→ **Dataset entries**:
»»

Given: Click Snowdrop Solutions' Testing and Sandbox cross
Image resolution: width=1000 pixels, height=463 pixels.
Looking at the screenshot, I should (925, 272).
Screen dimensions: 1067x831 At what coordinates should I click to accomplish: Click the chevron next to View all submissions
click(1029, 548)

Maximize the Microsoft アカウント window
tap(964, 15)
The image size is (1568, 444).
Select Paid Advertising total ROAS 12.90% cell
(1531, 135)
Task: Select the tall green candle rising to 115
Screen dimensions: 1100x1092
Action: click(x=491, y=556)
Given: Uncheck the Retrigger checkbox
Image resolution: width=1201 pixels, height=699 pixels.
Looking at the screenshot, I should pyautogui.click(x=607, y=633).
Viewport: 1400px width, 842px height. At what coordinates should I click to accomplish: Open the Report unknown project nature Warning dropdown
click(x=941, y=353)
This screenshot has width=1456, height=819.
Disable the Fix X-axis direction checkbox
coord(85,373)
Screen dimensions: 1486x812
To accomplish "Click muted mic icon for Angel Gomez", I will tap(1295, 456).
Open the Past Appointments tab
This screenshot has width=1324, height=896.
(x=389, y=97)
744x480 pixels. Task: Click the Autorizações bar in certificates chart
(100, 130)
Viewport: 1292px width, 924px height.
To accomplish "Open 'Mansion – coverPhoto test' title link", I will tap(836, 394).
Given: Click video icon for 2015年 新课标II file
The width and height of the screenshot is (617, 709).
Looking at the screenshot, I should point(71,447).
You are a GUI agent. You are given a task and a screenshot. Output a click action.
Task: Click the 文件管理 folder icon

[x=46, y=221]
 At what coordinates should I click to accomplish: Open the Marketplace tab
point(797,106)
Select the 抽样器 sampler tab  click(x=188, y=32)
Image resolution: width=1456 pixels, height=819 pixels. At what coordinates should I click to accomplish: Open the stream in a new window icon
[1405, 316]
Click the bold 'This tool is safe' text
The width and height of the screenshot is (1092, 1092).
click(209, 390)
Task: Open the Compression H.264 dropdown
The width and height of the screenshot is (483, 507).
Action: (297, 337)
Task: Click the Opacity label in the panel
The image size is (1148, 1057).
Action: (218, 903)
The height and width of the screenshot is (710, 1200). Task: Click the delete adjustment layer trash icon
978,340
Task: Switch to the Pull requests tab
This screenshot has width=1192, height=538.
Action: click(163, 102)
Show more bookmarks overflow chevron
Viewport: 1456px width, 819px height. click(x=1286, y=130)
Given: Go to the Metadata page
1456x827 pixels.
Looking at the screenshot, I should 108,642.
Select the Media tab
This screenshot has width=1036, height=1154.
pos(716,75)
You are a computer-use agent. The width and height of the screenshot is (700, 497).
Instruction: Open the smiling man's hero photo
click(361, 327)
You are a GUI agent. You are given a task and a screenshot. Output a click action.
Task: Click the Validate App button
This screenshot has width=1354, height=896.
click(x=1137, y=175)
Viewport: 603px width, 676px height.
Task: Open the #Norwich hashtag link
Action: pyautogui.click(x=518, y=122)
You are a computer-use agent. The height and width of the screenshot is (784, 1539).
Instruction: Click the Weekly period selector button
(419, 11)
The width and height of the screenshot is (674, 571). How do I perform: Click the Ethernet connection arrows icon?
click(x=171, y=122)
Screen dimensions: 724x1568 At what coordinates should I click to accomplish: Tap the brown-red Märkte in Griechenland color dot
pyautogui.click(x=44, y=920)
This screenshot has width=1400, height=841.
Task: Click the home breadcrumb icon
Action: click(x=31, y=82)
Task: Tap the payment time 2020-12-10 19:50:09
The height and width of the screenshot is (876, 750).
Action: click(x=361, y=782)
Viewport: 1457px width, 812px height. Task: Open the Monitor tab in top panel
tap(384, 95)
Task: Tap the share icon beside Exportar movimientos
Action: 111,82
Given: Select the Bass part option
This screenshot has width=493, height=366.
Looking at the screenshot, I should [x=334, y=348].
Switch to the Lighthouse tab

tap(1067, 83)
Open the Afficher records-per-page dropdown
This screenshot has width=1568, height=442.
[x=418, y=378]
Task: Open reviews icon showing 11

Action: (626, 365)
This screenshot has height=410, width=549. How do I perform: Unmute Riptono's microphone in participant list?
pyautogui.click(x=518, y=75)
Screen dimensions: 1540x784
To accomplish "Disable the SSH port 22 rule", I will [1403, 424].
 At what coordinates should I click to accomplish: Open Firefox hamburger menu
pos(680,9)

««

→ **What to produce**:
Copy the items above word for word, from the line containing "You are a computer-use agent. The width" through the final line of the items.

→ **Response to the exercise**:
You are a computer-use agent. The width and height of the screenshot is (700, 497).
Instruction: Open the smiling man's hero photo
click(361, 327)
You are a GUI agent. You are given a task and a screenshot. Output a click action.
Task: Click the Validate App button
This screenshot has width=1354, height=896.
click(x=1137, y=175)
Viewport: 603px width, 676px height.
Task: Open the #Norwich hashtag link
Action: pyautogui.click(x=518, y=122)
You are a computer-use agent. The height and width of the screenshot is (784, 1539).
Instruction: Click the Weekly period selector button
(419, 11)
The width and height of the screenshot is (674, 571). How do I perform: Click the Ethernet connection arrows icon?
click(x=171, y=122)
Screen dimensions: 724x1568 At what coordinates should I click to accomplish: Tap the brown-red Märkte in Griechenland color dot
pyautogui.click(x=44, y=920)
This screenshot has width=1400, height=841.
Task: Click the home breadcrumb icon
Action: click(x=31, y=82)
Task: Tap the payment time 2020-12-10 19:50:09
The height and width of the screenshot is (876, 750).
Action: click(x=361, y=782)
Viewport: 1457px width, 812px height. Task: Open the Monitor tab in top panel
tap(384, 95)
Task: Tap the share icon beside Exportar movimientos
Action: 111,82
Given: Select the Bass part option
This screenshot has width=493, height=366.
Looking at the screenshot, I should [x=334, y=348].
Switch to the Lighthouse tab

tap(1067, 83)
Open the Afficher records-per-page dropdown
This screenshot has width=1568, height=442.
[x=418, y=378]
Task: Open reviews icon showing 11

Action: (626, 365)
This screenshot has height=410, width=549. How do I perform: Unmute Riptono's microphone in participant list?
pyautogui.click(x=518, y=75)
Screen dimensions: 1540x784
To accomplish "Disable the SSH port 22 rule", I will [1403, 424].
 At what coordinates should I click to accomplish: Open Firefox hamburger menu
pos(680,9)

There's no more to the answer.